▸ PROMPT
Scan each line of the records for the word "taskbar" and extract the ones that have it.

******************************

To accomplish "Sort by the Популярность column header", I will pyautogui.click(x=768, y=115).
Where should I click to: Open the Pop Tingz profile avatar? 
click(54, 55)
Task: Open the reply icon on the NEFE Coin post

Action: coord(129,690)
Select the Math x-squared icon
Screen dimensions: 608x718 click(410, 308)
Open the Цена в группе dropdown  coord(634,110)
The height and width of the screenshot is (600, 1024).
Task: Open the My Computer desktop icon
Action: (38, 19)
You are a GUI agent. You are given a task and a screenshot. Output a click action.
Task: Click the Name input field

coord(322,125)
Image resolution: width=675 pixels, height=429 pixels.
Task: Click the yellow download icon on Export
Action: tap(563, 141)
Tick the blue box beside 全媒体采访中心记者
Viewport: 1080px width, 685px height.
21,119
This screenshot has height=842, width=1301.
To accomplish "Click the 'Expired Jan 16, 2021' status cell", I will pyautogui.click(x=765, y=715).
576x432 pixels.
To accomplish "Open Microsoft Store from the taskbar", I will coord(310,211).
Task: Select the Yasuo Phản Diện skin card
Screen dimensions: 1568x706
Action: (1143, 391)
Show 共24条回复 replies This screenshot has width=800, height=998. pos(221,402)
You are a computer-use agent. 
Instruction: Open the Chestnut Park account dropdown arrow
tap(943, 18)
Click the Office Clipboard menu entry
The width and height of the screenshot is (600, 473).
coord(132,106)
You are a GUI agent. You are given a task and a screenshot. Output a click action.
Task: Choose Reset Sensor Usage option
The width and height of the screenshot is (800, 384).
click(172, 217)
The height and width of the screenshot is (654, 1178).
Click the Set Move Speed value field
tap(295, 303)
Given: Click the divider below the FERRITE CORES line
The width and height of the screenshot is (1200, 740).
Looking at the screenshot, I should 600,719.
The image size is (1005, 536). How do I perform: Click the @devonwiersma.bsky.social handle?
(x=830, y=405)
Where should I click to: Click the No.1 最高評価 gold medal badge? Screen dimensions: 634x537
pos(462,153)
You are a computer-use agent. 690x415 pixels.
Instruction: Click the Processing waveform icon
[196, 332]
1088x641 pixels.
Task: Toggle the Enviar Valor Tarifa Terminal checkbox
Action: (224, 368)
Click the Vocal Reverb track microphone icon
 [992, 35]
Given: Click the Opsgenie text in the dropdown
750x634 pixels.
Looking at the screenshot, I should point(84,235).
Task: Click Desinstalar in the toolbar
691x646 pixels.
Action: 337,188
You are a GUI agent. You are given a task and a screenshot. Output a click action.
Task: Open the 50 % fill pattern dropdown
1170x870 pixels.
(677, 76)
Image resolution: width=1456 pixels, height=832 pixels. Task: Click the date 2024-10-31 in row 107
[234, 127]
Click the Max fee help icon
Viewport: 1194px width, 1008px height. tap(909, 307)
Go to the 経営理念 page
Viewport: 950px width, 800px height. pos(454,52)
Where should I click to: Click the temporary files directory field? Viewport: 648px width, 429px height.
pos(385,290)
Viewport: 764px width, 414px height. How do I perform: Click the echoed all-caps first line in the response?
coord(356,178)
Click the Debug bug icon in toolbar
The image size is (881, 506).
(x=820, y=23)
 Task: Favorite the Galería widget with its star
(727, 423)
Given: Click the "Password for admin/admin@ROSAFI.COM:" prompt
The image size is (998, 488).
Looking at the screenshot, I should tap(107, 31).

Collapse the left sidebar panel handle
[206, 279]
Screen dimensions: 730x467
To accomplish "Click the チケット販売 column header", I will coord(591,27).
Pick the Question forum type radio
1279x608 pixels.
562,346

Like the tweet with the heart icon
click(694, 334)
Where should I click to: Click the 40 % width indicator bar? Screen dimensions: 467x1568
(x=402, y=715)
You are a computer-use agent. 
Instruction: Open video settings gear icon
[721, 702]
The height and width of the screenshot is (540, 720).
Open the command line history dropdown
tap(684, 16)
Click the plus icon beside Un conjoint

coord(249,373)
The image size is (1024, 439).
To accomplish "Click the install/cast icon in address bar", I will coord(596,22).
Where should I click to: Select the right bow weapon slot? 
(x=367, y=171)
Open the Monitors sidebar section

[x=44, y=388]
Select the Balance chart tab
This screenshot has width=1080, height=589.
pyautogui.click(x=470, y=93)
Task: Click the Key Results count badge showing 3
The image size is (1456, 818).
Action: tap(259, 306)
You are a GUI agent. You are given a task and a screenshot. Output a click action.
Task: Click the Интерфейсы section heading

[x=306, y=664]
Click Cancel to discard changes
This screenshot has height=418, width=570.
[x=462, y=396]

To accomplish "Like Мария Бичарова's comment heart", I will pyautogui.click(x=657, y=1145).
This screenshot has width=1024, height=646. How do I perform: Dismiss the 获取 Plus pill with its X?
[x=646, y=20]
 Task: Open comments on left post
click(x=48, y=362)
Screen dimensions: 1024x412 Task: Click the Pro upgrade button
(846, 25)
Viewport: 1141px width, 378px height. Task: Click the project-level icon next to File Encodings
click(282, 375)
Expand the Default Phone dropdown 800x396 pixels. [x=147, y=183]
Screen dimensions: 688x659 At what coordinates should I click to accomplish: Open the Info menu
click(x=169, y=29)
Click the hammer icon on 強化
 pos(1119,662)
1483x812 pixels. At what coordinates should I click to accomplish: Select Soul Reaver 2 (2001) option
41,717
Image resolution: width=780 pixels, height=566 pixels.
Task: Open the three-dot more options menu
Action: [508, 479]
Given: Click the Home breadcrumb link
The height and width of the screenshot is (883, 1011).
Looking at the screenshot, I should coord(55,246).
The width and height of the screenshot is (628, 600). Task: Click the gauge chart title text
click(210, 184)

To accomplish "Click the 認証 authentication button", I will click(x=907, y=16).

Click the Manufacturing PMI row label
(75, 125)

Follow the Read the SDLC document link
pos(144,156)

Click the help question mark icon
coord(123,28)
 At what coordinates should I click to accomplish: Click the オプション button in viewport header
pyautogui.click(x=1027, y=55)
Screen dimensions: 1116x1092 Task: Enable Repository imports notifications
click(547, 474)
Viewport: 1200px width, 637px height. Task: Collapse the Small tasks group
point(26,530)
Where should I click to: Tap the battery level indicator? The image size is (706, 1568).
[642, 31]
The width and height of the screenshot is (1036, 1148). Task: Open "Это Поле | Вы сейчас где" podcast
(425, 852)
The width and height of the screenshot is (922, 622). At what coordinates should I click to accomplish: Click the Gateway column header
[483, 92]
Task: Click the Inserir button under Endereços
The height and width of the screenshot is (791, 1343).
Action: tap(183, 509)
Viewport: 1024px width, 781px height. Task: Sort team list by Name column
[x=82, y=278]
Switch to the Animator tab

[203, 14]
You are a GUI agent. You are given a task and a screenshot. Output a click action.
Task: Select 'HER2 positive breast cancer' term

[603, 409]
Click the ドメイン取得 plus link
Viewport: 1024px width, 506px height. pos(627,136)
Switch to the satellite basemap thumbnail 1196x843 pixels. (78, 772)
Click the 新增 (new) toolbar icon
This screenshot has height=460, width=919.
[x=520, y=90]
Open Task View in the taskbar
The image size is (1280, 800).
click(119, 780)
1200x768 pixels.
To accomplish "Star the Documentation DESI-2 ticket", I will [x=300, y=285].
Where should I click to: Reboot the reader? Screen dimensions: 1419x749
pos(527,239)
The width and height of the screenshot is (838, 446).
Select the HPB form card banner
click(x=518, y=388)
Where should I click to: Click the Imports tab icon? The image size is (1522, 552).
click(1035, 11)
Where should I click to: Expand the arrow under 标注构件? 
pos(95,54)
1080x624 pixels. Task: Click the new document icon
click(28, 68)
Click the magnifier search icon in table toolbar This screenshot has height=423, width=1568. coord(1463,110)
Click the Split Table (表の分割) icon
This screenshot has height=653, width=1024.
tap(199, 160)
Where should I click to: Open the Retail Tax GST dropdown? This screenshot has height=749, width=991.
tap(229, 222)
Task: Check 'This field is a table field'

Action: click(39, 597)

******************************

▸ OUTPUT BELOW
To accomplish "Open Microsoft Store from the taskbar", I will coord(310,211).
Open Task View in the taskbar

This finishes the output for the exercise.